> _Problem description_
Lines before the one containing "Image resolution: width=425" in the records below are to be left out; that line and all after it, through the end, are to be retyped exactly.

> _Stored data_
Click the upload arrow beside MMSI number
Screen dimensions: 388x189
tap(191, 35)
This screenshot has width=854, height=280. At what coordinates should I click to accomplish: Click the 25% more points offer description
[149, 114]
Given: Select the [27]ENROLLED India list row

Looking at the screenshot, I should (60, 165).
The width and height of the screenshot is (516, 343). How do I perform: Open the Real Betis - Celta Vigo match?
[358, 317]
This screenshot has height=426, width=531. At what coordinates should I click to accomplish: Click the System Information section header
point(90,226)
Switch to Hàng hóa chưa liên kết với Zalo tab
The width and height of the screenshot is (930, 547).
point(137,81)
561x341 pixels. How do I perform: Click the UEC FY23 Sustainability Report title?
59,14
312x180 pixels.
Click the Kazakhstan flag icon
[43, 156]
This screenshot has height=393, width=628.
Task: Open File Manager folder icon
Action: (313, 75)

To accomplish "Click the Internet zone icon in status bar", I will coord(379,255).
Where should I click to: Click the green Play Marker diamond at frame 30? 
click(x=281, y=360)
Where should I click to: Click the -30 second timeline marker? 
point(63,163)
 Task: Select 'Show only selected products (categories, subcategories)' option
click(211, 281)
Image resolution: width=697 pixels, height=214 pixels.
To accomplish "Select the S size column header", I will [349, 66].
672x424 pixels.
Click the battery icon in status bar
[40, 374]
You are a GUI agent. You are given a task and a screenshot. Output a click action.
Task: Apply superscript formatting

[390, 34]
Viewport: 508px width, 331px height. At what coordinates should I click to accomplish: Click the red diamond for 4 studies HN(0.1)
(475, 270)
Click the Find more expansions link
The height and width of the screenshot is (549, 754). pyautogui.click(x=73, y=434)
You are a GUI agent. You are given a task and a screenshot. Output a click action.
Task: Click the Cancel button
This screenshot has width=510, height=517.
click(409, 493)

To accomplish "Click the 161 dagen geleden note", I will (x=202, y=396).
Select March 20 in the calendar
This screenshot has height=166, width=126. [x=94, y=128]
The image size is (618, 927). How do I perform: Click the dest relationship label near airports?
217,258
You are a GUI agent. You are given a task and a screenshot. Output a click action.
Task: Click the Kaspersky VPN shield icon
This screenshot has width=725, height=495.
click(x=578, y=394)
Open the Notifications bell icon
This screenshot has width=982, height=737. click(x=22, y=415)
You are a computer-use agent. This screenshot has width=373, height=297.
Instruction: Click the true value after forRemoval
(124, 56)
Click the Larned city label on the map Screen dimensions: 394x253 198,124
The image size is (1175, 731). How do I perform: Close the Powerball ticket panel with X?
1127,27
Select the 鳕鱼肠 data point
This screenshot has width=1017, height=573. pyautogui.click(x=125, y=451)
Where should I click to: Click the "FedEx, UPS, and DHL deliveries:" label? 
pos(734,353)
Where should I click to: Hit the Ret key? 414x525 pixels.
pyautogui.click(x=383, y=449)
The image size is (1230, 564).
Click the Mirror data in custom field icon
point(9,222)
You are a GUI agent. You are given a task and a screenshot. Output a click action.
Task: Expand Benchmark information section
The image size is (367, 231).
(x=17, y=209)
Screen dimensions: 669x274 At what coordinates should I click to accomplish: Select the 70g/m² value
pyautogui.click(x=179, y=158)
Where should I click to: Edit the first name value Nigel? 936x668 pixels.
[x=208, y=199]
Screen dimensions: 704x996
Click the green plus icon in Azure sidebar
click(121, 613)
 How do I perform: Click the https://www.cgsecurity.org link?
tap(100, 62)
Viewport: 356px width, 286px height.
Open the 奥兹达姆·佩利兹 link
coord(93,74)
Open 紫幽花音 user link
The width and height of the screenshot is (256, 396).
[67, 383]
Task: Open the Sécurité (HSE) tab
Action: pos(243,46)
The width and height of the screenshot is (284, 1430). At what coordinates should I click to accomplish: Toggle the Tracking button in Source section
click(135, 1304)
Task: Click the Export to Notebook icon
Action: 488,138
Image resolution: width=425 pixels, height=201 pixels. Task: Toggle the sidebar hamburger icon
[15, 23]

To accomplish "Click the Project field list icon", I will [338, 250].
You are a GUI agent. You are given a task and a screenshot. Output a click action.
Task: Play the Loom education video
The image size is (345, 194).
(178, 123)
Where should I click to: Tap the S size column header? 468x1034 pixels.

> _Answer section_
Image resolution: width=425 pixels, height=201 pixels. Task: Toggle the sidebar hamburger icon
[15, 23]

To accomplish "Click the Project field list icon", I will [338, 250].
You are a GUI agent. You are given a task and a screenshot. Output a click action.
Task: Play the Loom education video
The image size is (345, 194).
(178, 123)
Where should I click to: Tap the S size column header? 468x1034 pixels.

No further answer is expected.